### TASK GOAL
Return each line of the entries that mentions the word "computer".

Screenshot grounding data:
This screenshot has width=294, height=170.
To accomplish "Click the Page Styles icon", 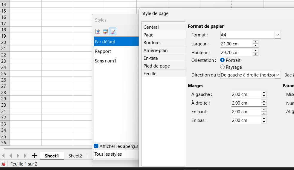I will pos(113,31).
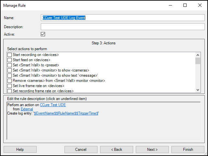Edit the log entry text link
This screenshot has width=208, height=156.
66,114
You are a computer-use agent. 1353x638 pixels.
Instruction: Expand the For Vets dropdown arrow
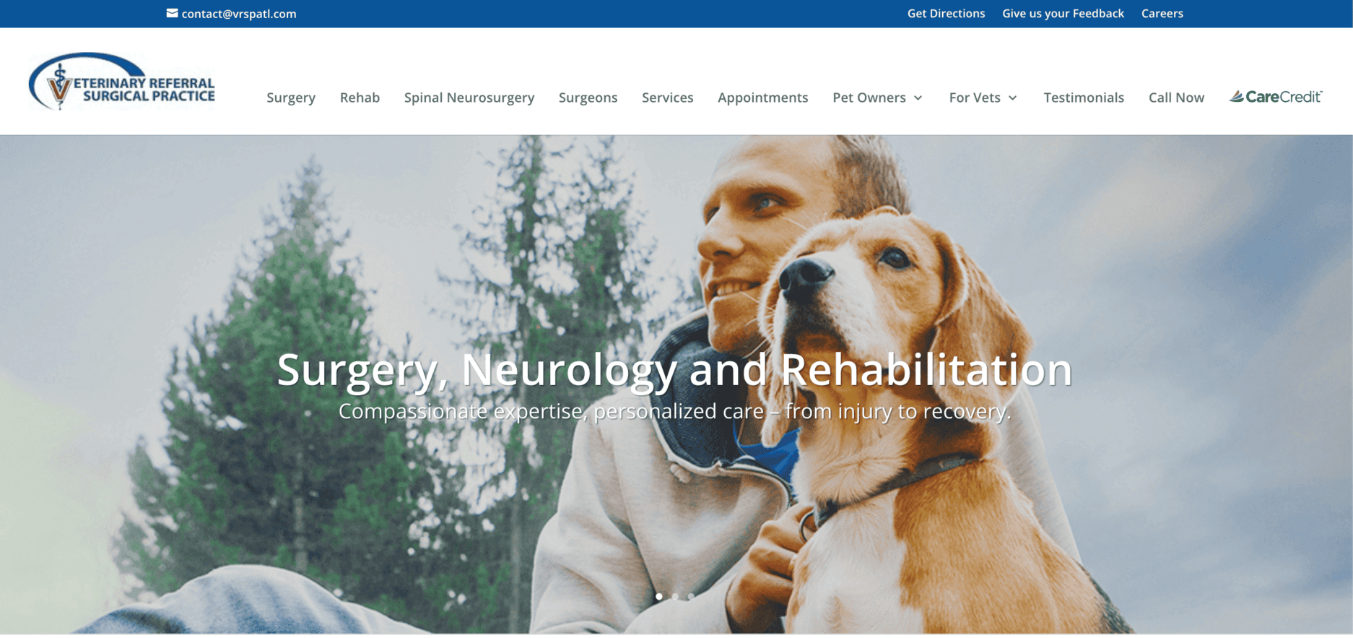[x=1013, y=98]
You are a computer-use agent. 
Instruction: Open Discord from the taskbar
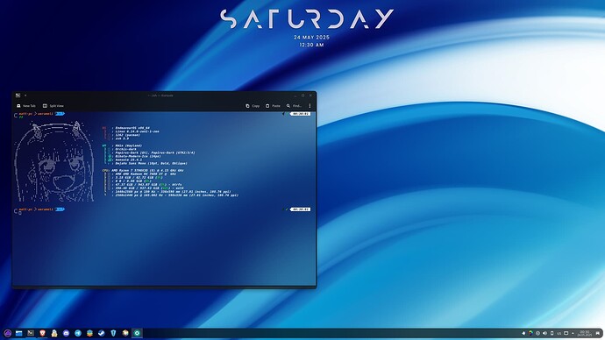[66, 333]
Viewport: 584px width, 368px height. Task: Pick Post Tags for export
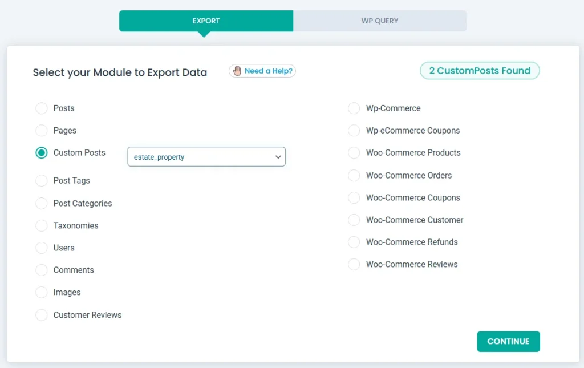[42, 181]
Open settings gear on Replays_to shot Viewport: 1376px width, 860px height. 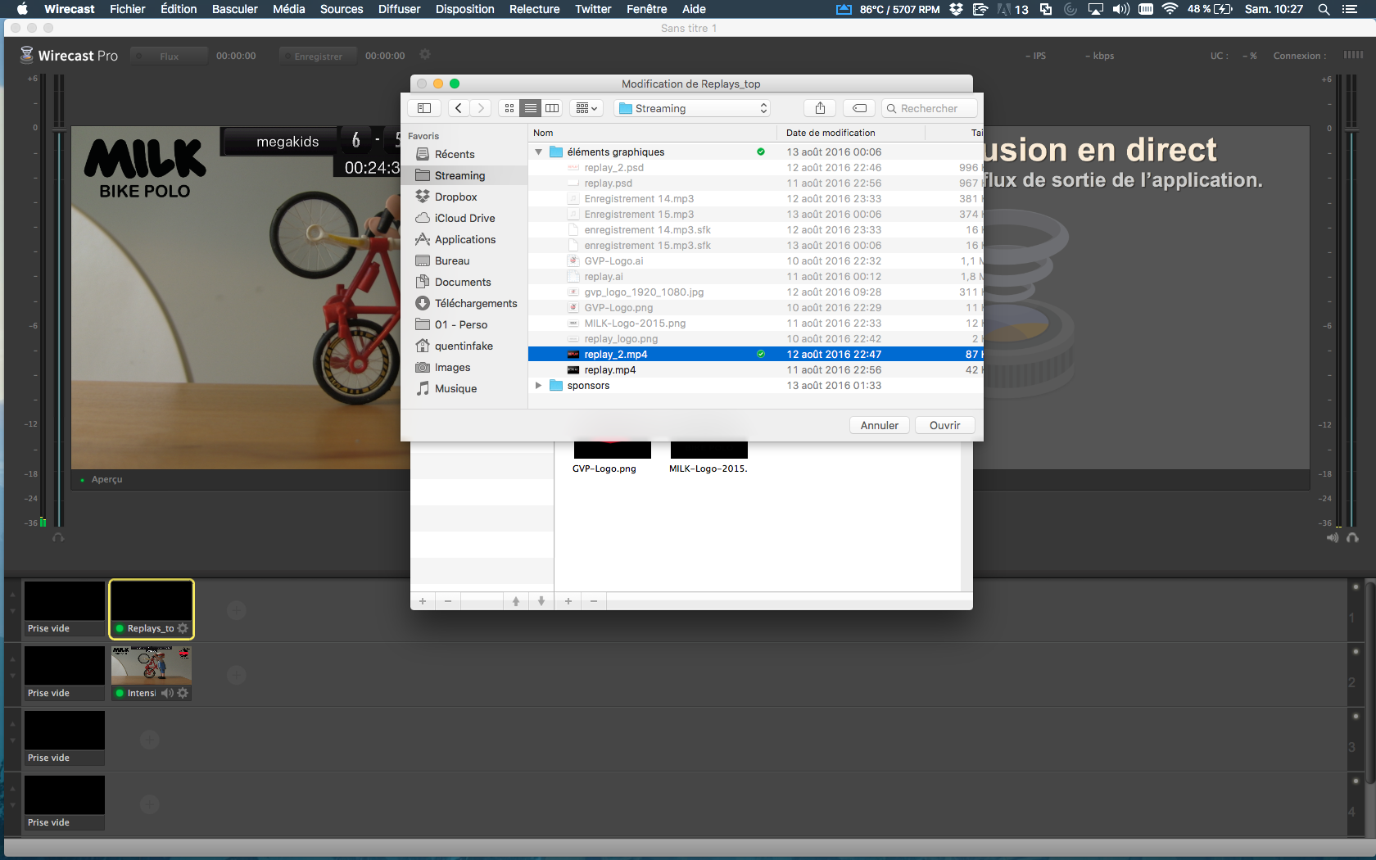tap(183, 628)
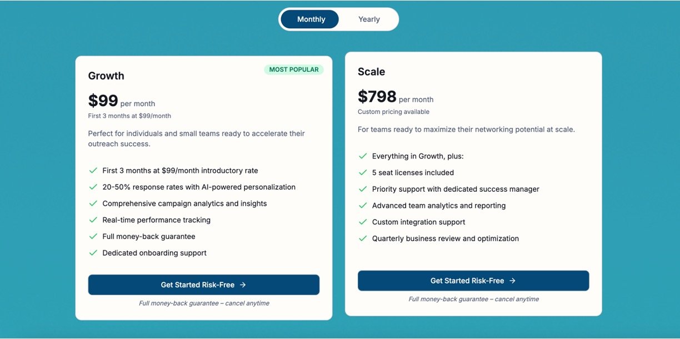Click checkmark beside Everything in Growth, plus

pyautogui.click(x=363, y=156)
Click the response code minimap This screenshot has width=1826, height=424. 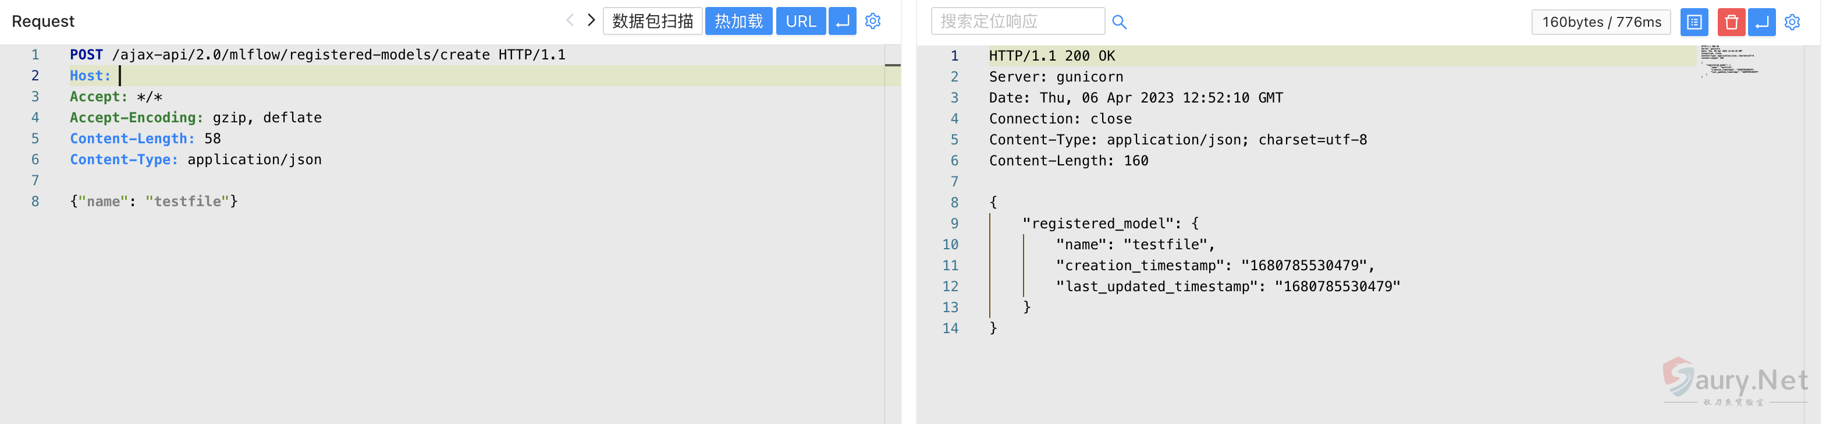[1728, 61]
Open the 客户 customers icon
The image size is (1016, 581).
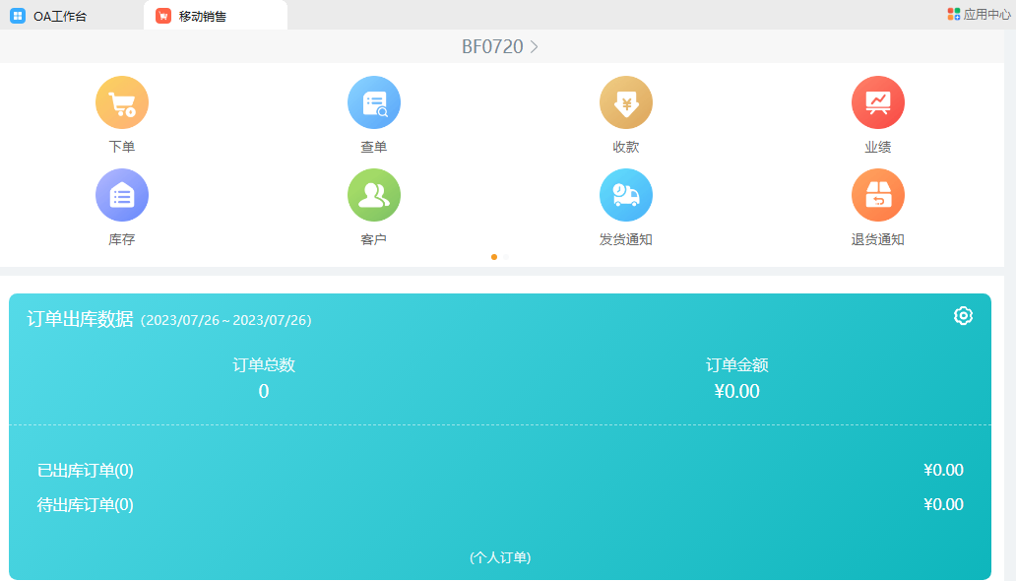click(374, 195)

### FINISHED TASK
You are a computer-use agent. 1353x638 pixels.
You are a computer-use agent. 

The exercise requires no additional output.